The world spent the better part of Wednesday listening to the miraculous rescue of the trapped Chilean miners.  As I write, they have just all been rescued.  Throughout the day we’ve been allowed to bear witness to the unfolding of  “good” stories, filled with happy endings and huggings and tears of pure joy.  (And most of us have shed a few ourselves.)
  
Beyond the incredible individual stories of the trapped miners’ bravery and stoicism and gallantry, we have also seen the swelling of Chilean national pride.  And what a welcomed sight it has been when we remember the suffering that these fine people endured in the last years of the Twentieth Century under the dictatorship of Augusto Pinochet.  And although there are economic critics today [Here] who assert that Pinochet’s rightwing privatizations of the economy are still delivering huge profits only to the few, at least  Chilean life is freer and more egalitarian today than it was under Pinochet’s iron fist.
In 1970 the Chilean people elected Dr. Salvador Allende, a Marxist and a member of a prominent Chilean family, as their President. [Here]  The election was a close three-way race and was the first time a South American people freely elected a Marxist to lead them.  Dr.

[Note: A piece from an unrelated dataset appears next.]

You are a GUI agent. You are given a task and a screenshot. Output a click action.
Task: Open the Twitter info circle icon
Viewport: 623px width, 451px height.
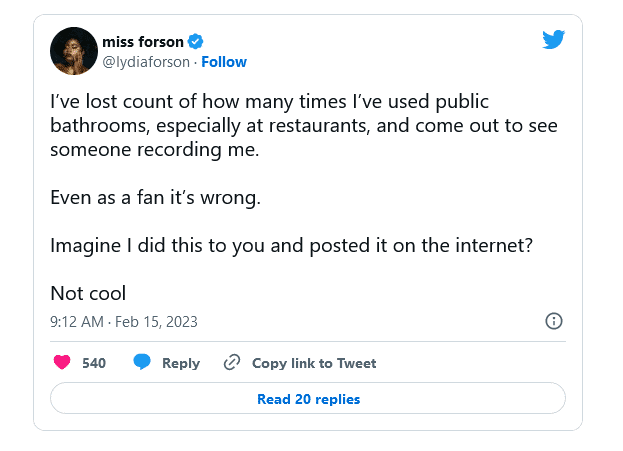tap(553, 321)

Allende was a well-known political figure in Chile, having previously served as a Senator and a Cabinet Minister.  He had also previously ran unsuccessfully for the Presidency three times before his victory. 
Allende immediately nationalized industries and collectivized farm land.  The rightwing responded with strikes and protests and political unrest.  The Nixon White House was agitated, as we can imagine.  The Chilean military, ostensibly at the request of the Chamber of Deputies to “restore order,” staged a coup after attacking the Presidential Palace with ground and air attacks.  Inside the palace, Allende vowed not to leave and allegedly  committed suicide before the palace was overwhelmed.
Pinochet was in charge and so were the so-called Chicago Boys who were Chilean economists who had been trained initially at the University of Chicago under Milton Friedman, the program funded by the Ford Foundation.  When they completed their studies, they, in turn, settled into Chilean universities to recruit more economists and were ready with a 500-page economic plan, called “The Brick,” which called for privatization of government-owned programs and industries and deregulation of most government controls, thus opening Chilean doors wide to foreign corporations, and foreign capital.
Meanwhile, Pinochet’s military began a reign of terror that “disappeared” thousands of Allende supporters, and made torture and imprisonment without due process a regular occurrence.  (Michelle Bachelet who was a very popular President of Chile from 2006=2010, had been tortured and imprisoned by Pinochet during this time, as was her mother. [Here])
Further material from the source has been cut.